The Iron King, first published in 1955, is the first of seven historical novels in Maurice Druon's Accursed Kings series. English translations have long been out of print and difficult to find, and the seventh has never been translated from Druon's native French. A new edition, featuring the accolades of Game of Thrones creator George R.R. Martin, will introduce a new generation to Druon's intriguing work.

The Iron King follows the political machinations and social upheavals during the last year in the reign of Philip IV, also called Philip the Fair, in early 14th-century France. Philip's successful destruction of the Knights Templar sees Grandmaster Jacques de Molay burned for heresy in the heart of Paris. With his final breath, the defiant Molay curses his adversaries, summoning both Philip and the pope, Clement V, to the "Tribunal of Heaven" within a year. Watching from the nearby Tower of Love are two of the king's daughters-in-law, each embracing their adulterous lovers. This storm of familial and political troubles ultimately leads to the Hundred Years' War and, in the nearer term, disaster among the French nobility.
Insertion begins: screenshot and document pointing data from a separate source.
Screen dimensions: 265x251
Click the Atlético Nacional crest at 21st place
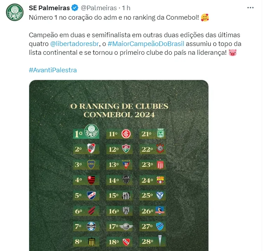[160, 134]
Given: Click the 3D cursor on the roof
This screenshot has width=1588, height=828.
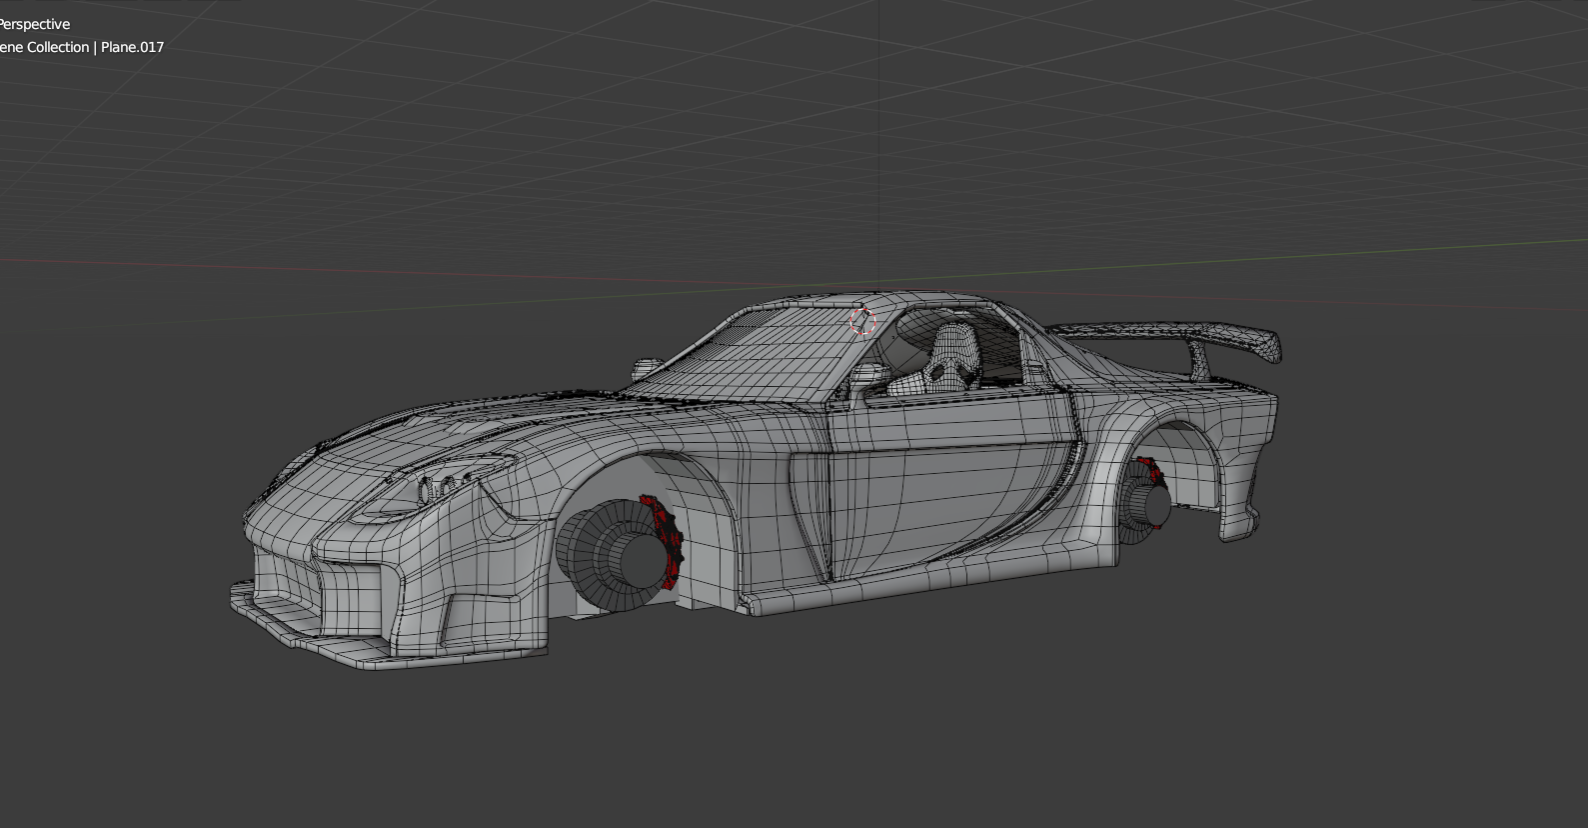Looking at the screenshot, I should pyautogui.click(x=863, y=322).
Druon's prose, as translated by Humphrey Hare, is elegant in establishing the historical surroundings and succinct when portraying action. Frequent endnotes lead to an appendix explaining some of the more esoteric references. Readers will swiftly plunge deep into the schemes of nobles and bankers, and the ultimate flaw in The Iron King is that it ends before many of its plotlines can conclude or even reach fruition. The next Accursed Kings novel, The Strangled Queen, cannot come soon enough. --Tobias Mutter, freelance reviewer

Discover: The triumphant re-release of a classic French historical fiction series.

Harper, $14.99, paperback, 9780007491261

Ordinary Grace

by William Kent Krueger


Ordinary Grace, an extraordinary coming-of-age novel set in a rural Minnesotan town in the summer of 1961, is a literary departure from William Kent Krueger, the author of the Cork O'Connor mysteries (Trickster's Point, Northwest Angle, et al.), although there are still deaths and mysteries--and even a murder.

The Washington Senators have relocated to Minnesota and are enjoying their first season as the Twins, their exploits bruited about New Bremen from the barber shop to the corner drugstore. All such talk is trumped, however, when a boy is killed while sitting on the railroad tracks.

Frank Drum is the 13-year-old narrator of the story. Along with his brother, Jake, two years younger and cursed with a bad stutter, they are part of the family that is central to all that takes place. Frank's father is a Methodist minister, a gentle and forgiving man. His wife is artistic, not at all thrilled that the lawyer she married decided to become a small-town minister. She has cast all her thwarted hopes and dreams on their 18-year-old daughter, Ariel, a gifted musician headed for Juilliard.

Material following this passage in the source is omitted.